## Dataset

"""

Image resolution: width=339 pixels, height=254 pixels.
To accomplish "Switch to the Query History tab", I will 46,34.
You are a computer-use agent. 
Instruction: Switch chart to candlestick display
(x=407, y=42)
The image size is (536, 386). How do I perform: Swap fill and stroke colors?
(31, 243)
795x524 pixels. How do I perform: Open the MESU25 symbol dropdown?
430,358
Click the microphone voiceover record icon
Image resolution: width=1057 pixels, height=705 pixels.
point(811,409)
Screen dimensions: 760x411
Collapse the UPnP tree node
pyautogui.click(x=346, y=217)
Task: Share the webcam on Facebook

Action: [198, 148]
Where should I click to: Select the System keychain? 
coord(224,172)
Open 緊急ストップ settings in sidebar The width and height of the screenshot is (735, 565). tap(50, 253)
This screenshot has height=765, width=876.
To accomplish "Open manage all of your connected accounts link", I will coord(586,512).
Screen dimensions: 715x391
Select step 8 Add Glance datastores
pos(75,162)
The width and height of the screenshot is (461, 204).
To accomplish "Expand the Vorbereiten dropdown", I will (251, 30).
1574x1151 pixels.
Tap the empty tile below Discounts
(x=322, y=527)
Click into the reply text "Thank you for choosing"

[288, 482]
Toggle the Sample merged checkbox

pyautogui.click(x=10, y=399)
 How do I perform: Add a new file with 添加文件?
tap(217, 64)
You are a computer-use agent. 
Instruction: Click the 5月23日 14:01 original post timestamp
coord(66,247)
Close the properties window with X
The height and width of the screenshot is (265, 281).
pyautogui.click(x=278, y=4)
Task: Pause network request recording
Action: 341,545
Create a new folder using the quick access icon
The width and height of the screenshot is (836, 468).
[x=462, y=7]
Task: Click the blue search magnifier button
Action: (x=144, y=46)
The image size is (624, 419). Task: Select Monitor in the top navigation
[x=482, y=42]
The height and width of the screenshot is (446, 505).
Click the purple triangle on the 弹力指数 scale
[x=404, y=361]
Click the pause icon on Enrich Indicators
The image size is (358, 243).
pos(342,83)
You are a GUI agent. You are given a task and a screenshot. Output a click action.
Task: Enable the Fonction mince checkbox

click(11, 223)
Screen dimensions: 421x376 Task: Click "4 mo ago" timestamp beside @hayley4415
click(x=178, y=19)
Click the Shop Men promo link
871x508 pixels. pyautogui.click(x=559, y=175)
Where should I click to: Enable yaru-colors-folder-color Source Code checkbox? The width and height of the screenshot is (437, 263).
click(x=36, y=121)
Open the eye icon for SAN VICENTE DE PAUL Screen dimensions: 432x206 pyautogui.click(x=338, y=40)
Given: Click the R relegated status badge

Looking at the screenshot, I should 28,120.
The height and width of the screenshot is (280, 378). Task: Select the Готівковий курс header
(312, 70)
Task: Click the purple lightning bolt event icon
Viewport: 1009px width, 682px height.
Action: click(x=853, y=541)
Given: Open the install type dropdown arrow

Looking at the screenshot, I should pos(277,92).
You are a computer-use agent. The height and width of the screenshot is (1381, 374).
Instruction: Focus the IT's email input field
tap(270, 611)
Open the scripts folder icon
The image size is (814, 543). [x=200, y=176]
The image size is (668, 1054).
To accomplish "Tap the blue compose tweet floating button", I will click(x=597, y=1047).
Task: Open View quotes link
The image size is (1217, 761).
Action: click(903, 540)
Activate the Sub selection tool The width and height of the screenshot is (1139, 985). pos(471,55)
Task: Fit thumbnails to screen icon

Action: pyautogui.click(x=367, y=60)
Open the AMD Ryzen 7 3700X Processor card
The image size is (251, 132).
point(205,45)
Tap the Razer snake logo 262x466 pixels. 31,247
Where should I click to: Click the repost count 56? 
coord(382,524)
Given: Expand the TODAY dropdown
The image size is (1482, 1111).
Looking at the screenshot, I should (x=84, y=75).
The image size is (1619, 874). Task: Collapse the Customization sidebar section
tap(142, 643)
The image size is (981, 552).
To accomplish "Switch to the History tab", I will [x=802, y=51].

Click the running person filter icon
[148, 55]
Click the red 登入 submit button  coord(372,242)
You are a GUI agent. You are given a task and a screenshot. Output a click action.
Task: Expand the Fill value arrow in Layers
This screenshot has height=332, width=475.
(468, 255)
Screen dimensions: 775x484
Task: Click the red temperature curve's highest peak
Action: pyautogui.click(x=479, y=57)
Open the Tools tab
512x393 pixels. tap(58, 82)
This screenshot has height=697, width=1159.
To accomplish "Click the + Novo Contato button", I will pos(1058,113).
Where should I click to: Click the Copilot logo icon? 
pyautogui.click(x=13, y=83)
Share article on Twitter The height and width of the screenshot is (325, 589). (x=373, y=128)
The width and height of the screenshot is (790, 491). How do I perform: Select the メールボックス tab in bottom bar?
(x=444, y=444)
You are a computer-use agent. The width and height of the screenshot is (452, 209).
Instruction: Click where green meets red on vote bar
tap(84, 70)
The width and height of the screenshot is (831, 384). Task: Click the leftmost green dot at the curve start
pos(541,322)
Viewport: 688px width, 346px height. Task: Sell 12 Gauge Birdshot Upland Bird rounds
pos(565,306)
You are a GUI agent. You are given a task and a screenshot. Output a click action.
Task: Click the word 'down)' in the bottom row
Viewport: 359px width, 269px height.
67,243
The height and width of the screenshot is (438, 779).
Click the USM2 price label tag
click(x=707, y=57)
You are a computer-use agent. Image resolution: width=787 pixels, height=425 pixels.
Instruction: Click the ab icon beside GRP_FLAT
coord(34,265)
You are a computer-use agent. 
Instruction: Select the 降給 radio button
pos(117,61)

"""

## What you will do
Reproduce only the lines above spanning from the line containing "The image size is (981, 552)." through the line containing "This screenshot has height=697, width=1159.", word for word.

## Result
The image size is (981, 552).
To accomplish "Switch to the History tab", I will [x=802, y=51].

Click the running person filter icon
[148, 55]
Click the red 登入 submit button  coord(372,242)
You are a GUI agent. You are given a task and a screenshot. Output a click action.
Task: Expand the Fill value arrow in Layers
This screenshot has height=332, width=475.
(468, 255)
Screen dimensions: 775x484
Task: Click the red temperature curve's highest peak
Action: pyautogui.click(x=479, y=57)
Open the Tools tab
512x393 pixels. tap(58, 82)
This screenshot has height=697, width=1159.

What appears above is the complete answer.